First up it’s I Was a King, who may not have many teenage fans here yet but are certainly indebted to Teenage Fanclub – not that this is a bad thing. Where each member of that fine Scottish quartet took turns at being frontman, IWAK are very much the vision of Frode Strømstads, who wears a jaunty hat and does a fine impression of early Norman Blake. The music is suitably jangly, infuriatingly catchy but has enough rough edges to suit edgier tastes.

Next up, slightly randomly, are Goldhawks, from London, who sound a bit like Supergrass if Supergrass were American and trying really hard to get played on rock radio over there. Certainly singer Bobby Cook could do a fine karaoke version of Gas Coombe’s growl, although the songs are more earnest and the outfits more refined. They’re fairly entertaining if also deeply unremarkable.

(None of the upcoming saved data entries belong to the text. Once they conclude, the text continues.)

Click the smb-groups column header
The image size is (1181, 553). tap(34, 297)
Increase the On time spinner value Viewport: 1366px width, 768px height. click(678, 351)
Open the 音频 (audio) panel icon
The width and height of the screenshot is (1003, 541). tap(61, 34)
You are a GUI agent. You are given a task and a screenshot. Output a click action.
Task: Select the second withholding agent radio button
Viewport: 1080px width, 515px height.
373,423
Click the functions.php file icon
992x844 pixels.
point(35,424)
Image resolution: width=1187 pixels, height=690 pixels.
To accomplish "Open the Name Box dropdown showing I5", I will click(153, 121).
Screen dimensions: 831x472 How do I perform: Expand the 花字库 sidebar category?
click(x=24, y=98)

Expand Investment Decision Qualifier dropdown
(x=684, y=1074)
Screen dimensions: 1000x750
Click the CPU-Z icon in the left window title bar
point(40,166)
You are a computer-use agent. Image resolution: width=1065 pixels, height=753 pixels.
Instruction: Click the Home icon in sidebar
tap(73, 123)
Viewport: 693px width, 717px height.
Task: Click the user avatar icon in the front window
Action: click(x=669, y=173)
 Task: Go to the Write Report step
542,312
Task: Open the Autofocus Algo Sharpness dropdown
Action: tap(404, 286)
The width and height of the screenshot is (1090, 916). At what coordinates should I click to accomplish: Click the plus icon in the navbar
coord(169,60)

Finally it’s The New Wine, who would more accurately be called No Wine given how much a glass of the stuff costs in Norway (“Seven quid – you’re shitting me?”) This Bergen four-piece are the most visually entertaining of tonight’s acts, chiefly due to the bass player’s enormous mop of curly blonde hair, which seems to be dancing independently from the rest of his body.

The New Wine are, in essence, the new Whitest Boy Alive, with a similar geek-chic outlook and a set of splendidly danceable synth-driven pop songs that force those onstage to jig away throughout and the kids in the front rows to do likewise while turning to each other for confirmation that everyone else is doing the same. “Good this isn’t it?” “Yep.” “Where are they from?” “Haven’t the foggiest.”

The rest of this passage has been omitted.